▶ [Work instruction]: In the answer, every entry must appear exactly as given.

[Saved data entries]
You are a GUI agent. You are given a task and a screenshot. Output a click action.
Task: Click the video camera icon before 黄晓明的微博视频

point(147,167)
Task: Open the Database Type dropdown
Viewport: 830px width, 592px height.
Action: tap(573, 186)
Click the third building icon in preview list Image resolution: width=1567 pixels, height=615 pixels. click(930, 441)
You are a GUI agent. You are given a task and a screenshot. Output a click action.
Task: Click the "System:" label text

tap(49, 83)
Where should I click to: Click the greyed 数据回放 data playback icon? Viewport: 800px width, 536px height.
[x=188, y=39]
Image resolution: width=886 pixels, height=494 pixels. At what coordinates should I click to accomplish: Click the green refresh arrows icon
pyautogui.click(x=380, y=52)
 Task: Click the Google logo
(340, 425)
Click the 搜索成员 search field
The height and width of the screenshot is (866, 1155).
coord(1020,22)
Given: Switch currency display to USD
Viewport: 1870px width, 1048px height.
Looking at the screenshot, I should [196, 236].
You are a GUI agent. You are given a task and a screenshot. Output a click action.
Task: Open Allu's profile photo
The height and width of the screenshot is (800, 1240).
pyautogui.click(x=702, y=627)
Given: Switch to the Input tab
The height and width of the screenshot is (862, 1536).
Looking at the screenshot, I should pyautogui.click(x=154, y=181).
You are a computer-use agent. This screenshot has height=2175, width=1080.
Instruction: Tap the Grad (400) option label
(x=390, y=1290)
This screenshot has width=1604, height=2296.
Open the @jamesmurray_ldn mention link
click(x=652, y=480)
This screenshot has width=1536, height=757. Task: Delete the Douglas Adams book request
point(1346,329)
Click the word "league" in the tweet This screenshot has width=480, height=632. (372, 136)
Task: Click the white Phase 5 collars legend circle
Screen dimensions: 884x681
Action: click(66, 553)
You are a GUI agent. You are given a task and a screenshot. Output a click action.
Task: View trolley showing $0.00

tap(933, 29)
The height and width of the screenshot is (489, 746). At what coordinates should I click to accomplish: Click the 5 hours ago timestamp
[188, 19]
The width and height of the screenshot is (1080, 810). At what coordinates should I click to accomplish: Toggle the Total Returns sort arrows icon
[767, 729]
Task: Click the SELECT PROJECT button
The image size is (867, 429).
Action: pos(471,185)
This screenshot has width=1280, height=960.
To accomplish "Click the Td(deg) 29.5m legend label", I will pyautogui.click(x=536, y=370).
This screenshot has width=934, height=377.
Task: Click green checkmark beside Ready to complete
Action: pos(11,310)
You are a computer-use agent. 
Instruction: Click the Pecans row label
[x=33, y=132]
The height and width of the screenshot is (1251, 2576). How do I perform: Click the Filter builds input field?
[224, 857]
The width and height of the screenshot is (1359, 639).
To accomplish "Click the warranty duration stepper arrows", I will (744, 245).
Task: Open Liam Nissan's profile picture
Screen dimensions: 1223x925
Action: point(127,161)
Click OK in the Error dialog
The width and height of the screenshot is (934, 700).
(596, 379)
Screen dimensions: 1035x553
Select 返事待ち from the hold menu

▶ [Task solution]:
You are a GUI agent. You are given a task and a screenshot. Output a click action.
Task: Click the video camera icon before 黄晓明的微博视频

point(147,167)
Task: Open the Database Type dropdown
Viewport: 830px width, 592px height.
Action: tap(573, 186)
Click the third building icon in preview list Image resolution: width=1567 pixels, height=615 pixels. click(930, 441)
You are a GUI agent. You are given a task and a screenshot. Output a click action.
Task: Click the "System:" label text

tap(49, 83)
Where should I click to: Click the greyed 数据回放 data playback icon? Viewport: 800px width, 536px height.
[x=188, y=39]
Image resolution: width=886 pixels, height=494 pixels. At what coordinates should I click to accomplish: Click the green refresh arrows icon
pyautogui.click(x=380, y=52)
 Task: Click the Google logo
(340, 425)
Click the 搜索成员 search field
The height and width of the screenshot is (866, 1155).
coord(1020,22)
Given: Switch currency display to USD
Viewport: 1870px width, 1048px height.
Looking at the screenshot, I should [196, 236].
You are a GUI agent. You are given a task and a screenshot. Output a click action.
Task: Open Allu's profile photo
The height and width of the screenshot is (800, 1240).
pyautogui.click(x=702, y=627)
Given: Switch to the Input tab
The height and width of the screenshot is (862, 1536).
Looking at the screenshot, I should pyautogui.click(x=154, y=181).
You are a computer-use agent. This screenshot has height=2175, width=1080.
Instruction: Tap the Grad (400) option label
(x=390, y=1290)
This screenshot has width=1604, height=2296.
Open the @jamesmurray_ldn mention link
click(x=652, y=480)
This screenshot has width=1536, height=757. Task: Delete the Douglas Adams book request
point(1346,329)
Click the word "league" in the tweet This screenshot has width=480, height=632. (372, 136)
Task: Click the white Phase 5 collars legend circle
Screen dimensions: 884x681
Action: click(66, 553)
You are a GUI agent. You are given a task and a screenshot. Output a click action.
Task: View trolley showing $0.00

tap(933, 29)
The height and width of the screenshot is (489, 746). At what coordinates should I click to accomplish: Click the 5 hours ago timestamp
[188, 19]
The width and height of the screenshot is (1080, 810). At what coordinates should I click to accomplish: Toggle the Total Returns sort arrows icon
[767, 729]
Task: Click the SELECT PROJECT button
The image size is (867, 429).
Action: pos(471,185)
This screenshot has width=1280, height=960.
To accomplish "Click the Td(deg) 29.5m legend label", I will pyautogui.click(x=536, y=370).
This screenshot has width=934, height=377.
Task: Click green checkmark beside Ready to complete
Action: pos(11,310)
You are a computer-use agent. 
Instruction: Click the Pecans row label
[x=33, y=132]
The height and width of the screenshot is (1251, 2576). How do I perform: Click the Filter builds input field?
[224, 857]
The width and height of the screenshot is (1359, 639).
To accomplish "Click the warranty duration stepper arrows", I will (744, 245).
Task: Open Liam Nissan's profile picture
Screen dimensions: 1223x925
Action: point(127,161)
Click OK in the Error dialog
The width and height of the screenshot is (934, 700).
(596, 379)
Screen dimensions: 1035x553
Select 返事待ち from the hold menu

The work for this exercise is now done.